Yankee Doodle Dandy

The song, “Yankee Doodle Dandy,” which I have heard and sung on and off my entire life, turns out to have originated in the 18th century before the American Revolution. The term “Yankee Doddle Dandy” was an insult invented by the British to apply to the Americans resisting Britain. It suggested that the rebels were both gay and bumbling.

The song was written at Fort Crailo around 1755 by British Army surgeon Richard Shuckburgh while campaigning in Rensselaer, New York. Over time, the Americans adopted the song for themselves, and it became something of a patriotic hit. It is now that state song of Connecticut.

Macaroni was considered a food of great delicacy in eighteenth century America, and it became the name of a fashionable wig. That led to use of the word to refer to a fop who gave undue attention to his attire. My Merriam-Webster Unabridged offers several definitions of macaroni; one is “a precious affected young man.” The song suggests the foolishness of a youngster who thought that putting a feather in his cap would make him into macaroni, that is, a man of style.

The first line of the song, both words and music, is quoted in George M. Cohan’s song, “I’m a Yankee Doodle Dandy.” That song was written for the musical Little Johnny Jones, that opened at the Liberty Theater in New York on November 7, 1904.

So here I am, at an advanced age, singing a song that, unbeknownst to me, originated before the U.S. gained its independence from the U.K. Will wonders never cease?

# Exercise requirements:
1 – According to the Yankee Doodle Dandy text, at which fort was the song written around 1755?
2 – Replace "musical" with "stage show" in the Yankee Doodle Dandy text, then write out the passage starting with "The first line" and going on through "November 7, 1904.".
3 – Summarize the Yankee Doodle Dandy text in two sentences.
Rely only on the Yankee Doodle Dandy text for what comes next.

# Data:

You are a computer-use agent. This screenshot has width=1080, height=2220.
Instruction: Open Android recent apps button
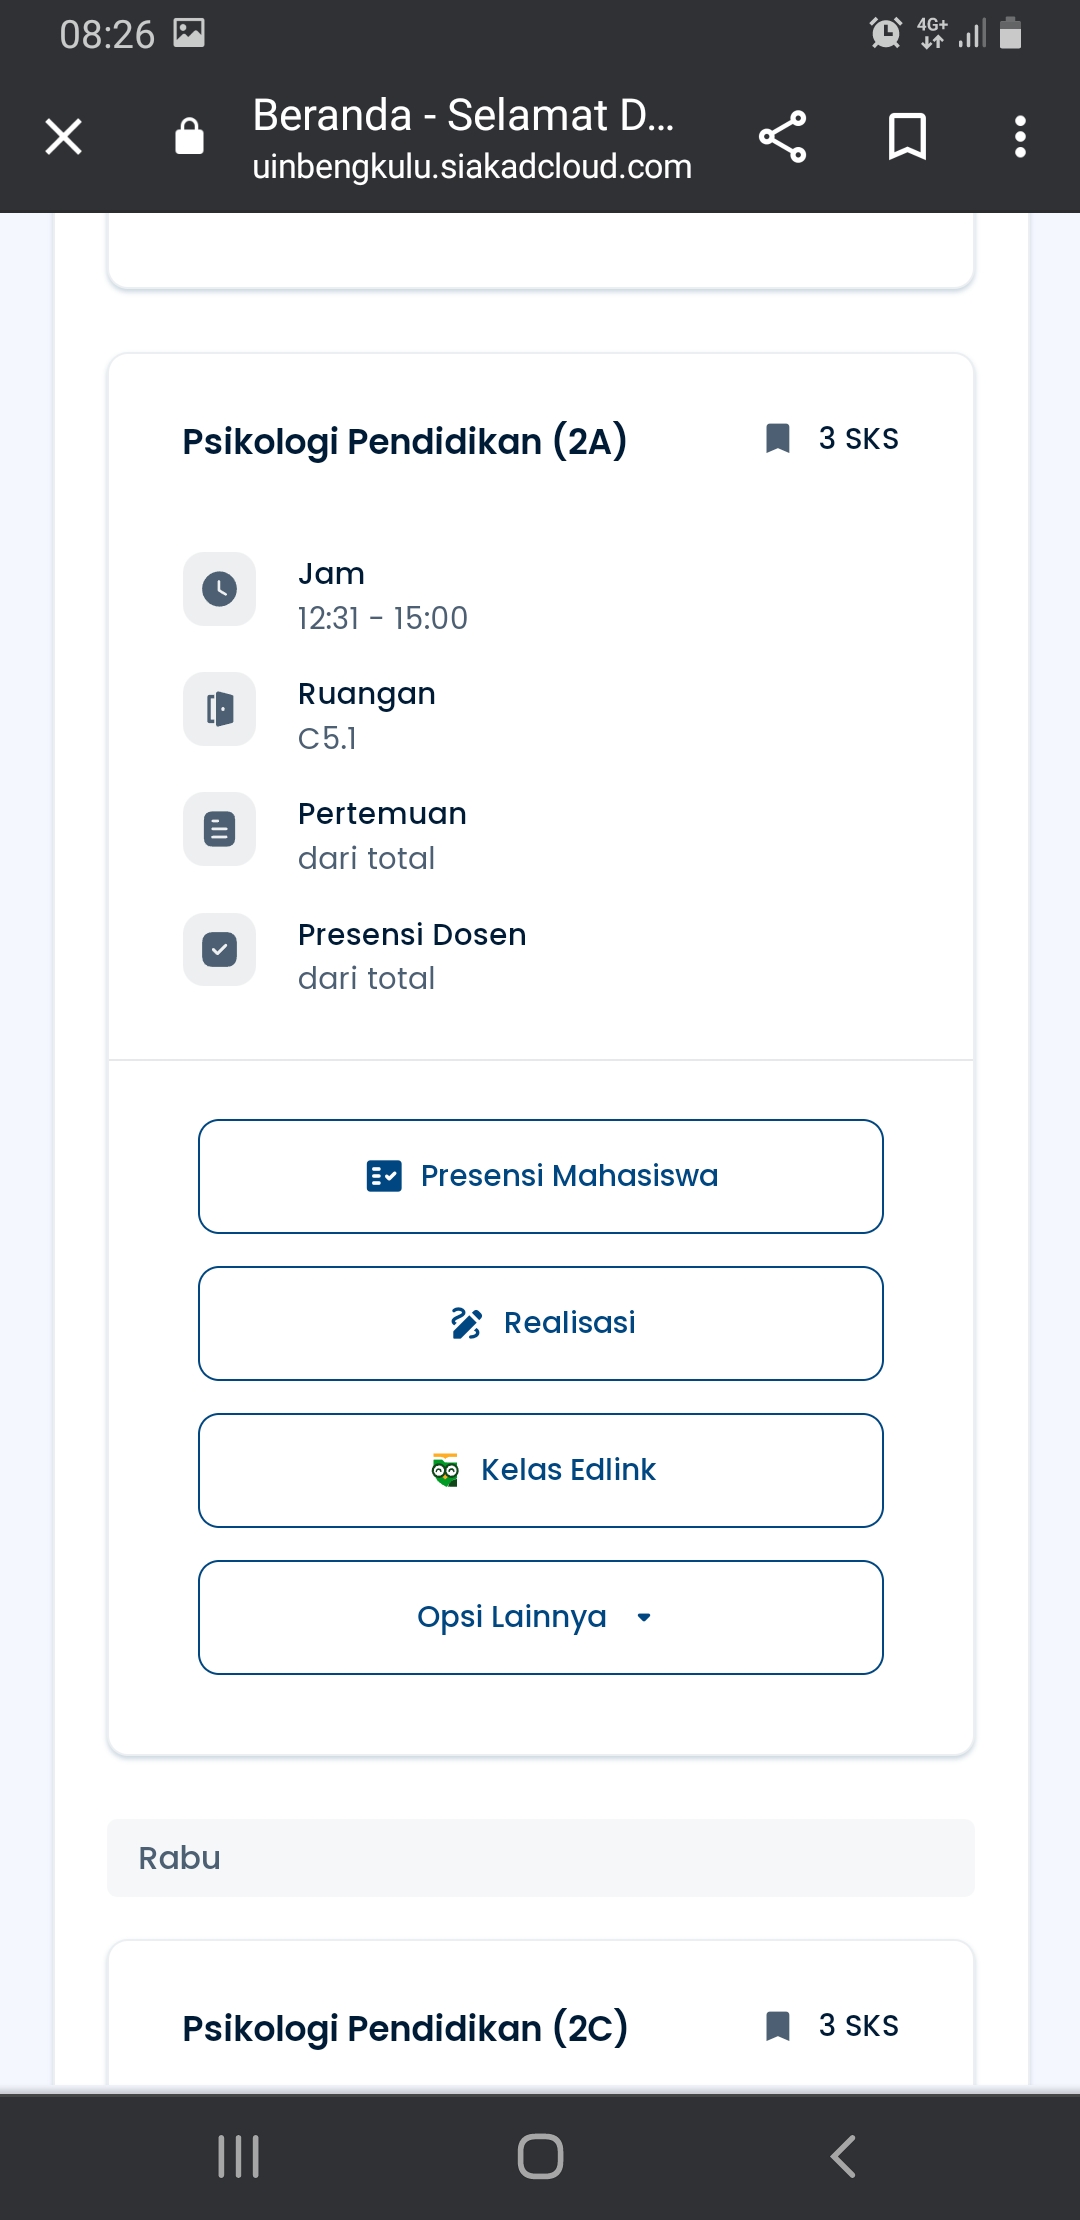[x=238, y=2156]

# Activity answers:
1 – Fort Crailo.

2 –
The first line of the song, both words and music, is quoted in George M. Cohan’s song, “I’m a Yankee Doodle Dandy.” That song was written for the stage show Little Johnny Jones, that opened at the Liberty Theater in New York on November 7, 1904.

3 – "Yankee Doodle Dandy" was written around 1755 by British Army surgeon Richard Shuckburgh, and its title term was a British insult suggesting the American rebels were both gay and bumbling. The Americans later adopted the song as something of a patriotic hit, and its first line is quoted in George M. Cohan's "I'm a Yankee Doodle Dandy," written for the musical Little Johnny Jones.